START Exercise data

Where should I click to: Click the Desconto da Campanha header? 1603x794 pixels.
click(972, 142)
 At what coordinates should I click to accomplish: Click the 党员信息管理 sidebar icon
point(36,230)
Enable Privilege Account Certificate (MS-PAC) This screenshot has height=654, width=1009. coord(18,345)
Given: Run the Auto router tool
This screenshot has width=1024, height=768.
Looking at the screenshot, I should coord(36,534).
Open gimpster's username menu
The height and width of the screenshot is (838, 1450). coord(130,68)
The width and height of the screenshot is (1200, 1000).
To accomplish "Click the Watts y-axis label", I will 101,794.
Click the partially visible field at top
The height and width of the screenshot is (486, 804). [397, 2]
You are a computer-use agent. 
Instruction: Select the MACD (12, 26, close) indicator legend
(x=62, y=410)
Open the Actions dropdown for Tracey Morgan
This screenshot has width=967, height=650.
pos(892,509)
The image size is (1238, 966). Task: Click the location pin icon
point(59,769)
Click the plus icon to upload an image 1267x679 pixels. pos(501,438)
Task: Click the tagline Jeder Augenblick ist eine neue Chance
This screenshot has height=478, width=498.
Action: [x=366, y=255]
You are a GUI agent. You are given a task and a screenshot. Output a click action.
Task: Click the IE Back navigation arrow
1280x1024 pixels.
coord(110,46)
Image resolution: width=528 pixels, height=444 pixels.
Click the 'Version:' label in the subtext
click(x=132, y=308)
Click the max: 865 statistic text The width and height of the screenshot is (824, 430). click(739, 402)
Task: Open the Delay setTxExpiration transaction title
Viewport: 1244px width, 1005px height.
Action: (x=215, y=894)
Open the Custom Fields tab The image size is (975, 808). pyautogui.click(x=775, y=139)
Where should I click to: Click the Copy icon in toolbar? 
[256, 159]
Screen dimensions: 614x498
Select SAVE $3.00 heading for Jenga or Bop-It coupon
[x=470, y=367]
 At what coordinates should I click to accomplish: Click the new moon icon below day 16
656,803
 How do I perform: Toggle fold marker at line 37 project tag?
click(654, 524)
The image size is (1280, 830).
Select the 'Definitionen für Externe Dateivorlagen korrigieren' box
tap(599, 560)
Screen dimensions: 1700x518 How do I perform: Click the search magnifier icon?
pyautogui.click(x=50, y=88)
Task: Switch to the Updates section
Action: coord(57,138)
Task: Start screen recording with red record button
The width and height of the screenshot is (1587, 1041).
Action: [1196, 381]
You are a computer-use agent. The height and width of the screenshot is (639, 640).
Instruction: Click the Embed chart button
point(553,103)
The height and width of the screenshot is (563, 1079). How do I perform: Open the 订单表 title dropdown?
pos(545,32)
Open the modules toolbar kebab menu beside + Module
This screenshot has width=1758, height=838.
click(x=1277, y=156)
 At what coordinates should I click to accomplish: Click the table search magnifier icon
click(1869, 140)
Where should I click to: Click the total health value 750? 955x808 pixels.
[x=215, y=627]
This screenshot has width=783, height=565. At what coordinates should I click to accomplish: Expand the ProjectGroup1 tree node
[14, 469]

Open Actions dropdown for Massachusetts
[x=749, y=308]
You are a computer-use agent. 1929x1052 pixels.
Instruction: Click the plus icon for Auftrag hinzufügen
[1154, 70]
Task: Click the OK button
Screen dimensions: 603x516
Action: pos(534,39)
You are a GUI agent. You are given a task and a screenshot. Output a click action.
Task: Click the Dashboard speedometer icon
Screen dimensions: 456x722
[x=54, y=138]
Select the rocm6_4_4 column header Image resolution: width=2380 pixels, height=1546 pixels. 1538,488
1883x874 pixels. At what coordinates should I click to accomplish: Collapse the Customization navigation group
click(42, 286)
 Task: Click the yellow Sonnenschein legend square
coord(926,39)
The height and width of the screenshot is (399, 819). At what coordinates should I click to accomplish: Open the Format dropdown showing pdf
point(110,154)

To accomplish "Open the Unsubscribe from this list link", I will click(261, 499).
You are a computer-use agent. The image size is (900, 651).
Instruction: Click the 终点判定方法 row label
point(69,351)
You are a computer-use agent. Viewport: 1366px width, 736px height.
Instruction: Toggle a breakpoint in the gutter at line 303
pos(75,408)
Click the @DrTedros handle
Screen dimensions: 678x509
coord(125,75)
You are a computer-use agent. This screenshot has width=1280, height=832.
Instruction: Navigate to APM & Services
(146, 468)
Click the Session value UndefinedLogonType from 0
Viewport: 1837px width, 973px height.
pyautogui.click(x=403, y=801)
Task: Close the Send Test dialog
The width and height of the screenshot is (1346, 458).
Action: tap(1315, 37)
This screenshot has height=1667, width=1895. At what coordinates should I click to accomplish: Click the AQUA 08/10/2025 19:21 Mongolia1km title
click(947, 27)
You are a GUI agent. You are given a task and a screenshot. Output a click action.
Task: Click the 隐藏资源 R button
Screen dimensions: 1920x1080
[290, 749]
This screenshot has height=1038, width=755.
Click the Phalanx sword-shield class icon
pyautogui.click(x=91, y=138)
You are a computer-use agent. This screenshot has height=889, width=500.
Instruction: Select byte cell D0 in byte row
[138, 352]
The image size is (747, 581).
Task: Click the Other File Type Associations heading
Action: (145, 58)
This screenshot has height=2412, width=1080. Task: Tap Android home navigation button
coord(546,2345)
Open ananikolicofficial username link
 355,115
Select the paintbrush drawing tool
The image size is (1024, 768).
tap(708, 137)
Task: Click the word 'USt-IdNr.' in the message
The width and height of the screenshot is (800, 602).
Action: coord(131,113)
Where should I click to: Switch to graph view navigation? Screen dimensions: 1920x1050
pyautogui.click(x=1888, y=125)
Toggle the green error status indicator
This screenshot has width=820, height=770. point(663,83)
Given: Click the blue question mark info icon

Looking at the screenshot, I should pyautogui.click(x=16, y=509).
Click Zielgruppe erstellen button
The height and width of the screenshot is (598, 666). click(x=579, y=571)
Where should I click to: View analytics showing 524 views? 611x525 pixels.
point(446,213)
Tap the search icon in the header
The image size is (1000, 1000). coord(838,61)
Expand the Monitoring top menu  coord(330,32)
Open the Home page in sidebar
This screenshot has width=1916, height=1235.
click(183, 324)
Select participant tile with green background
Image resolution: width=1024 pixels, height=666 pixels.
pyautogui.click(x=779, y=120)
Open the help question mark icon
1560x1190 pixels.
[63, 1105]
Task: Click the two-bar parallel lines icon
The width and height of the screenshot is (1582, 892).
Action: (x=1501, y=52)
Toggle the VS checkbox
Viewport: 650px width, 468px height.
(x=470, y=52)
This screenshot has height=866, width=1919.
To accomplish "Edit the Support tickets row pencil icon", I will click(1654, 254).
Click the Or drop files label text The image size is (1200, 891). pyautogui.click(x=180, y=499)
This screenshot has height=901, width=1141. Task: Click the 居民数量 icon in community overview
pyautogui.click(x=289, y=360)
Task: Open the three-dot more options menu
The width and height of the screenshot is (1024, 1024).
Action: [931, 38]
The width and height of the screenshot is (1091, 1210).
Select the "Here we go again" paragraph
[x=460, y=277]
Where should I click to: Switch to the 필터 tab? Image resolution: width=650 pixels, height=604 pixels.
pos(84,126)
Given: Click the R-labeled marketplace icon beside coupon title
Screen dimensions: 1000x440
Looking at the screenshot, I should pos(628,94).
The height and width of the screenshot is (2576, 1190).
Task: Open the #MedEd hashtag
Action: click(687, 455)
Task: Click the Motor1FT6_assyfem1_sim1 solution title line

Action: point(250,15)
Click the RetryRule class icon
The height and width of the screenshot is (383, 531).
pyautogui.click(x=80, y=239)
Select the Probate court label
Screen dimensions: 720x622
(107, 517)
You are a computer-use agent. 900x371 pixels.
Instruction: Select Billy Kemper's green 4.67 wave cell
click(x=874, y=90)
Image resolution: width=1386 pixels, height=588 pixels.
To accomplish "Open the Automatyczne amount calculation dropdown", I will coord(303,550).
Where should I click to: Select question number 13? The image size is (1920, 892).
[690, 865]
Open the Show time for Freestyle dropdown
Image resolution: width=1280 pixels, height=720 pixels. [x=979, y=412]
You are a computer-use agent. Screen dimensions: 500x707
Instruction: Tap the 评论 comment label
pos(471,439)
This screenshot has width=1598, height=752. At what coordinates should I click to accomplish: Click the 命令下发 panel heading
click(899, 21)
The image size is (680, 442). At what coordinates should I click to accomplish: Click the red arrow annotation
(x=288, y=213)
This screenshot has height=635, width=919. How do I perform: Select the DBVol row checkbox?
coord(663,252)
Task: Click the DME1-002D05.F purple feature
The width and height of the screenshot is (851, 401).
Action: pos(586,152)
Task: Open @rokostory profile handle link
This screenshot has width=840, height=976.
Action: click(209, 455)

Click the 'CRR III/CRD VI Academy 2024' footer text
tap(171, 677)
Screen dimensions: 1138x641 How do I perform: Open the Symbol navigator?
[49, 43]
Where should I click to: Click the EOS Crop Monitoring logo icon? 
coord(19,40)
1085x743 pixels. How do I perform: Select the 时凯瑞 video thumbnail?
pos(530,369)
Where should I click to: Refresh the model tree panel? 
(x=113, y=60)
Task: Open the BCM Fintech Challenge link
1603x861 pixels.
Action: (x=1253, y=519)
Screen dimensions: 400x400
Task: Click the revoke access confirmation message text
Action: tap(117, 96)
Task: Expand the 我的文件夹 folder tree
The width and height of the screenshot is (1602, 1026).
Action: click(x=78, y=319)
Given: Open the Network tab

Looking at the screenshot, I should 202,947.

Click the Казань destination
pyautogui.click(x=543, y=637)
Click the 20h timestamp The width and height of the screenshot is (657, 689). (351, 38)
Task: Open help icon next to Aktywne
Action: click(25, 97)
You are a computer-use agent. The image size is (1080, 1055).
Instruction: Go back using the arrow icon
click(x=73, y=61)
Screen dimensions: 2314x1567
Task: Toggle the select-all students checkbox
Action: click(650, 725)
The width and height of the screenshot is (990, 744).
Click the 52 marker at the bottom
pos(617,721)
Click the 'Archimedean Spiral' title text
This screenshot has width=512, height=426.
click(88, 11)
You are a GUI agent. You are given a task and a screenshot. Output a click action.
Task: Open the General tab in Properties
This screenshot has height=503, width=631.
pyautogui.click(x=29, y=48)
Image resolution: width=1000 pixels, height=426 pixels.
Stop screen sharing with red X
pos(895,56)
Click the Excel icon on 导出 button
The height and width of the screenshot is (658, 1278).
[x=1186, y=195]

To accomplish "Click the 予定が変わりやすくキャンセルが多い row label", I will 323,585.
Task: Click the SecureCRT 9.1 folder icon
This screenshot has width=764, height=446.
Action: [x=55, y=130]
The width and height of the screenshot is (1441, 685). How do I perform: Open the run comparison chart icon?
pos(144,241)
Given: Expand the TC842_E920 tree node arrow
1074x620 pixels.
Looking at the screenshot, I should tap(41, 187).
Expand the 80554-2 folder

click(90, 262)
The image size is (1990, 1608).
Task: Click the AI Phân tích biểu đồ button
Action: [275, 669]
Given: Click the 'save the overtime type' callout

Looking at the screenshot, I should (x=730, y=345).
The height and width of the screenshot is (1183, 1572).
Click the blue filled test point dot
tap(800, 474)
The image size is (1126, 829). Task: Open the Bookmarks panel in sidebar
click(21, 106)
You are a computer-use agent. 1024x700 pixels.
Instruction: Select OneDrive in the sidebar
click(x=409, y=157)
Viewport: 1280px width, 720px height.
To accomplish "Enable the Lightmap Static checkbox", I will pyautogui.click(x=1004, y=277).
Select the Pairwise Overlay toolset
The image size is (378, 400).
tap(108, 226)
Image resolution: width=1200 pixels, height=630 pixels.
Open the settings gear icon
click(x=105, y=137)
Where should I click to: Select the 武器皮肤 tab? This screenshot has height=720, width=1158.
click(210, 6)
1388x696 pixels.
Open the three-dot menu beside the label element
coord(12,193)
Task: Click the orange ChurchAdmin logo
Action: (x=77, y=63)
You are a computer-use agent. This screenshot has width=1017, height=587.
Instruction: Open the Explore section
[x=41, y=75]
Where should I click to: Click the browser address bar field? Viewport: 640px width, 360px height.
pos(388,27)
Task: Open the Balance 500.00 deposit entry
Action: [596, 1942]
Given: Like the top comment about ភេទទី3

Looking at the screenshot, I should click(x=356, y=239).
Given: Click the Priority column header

END Exercise data

Match on "column": copy every line in the records that has it.

■ **Answer box**
Select the rocm6_4_4 column header Image resolution: width=2380 pixels, height=1546 pixels. 1538,488
Given: Click the Priority column header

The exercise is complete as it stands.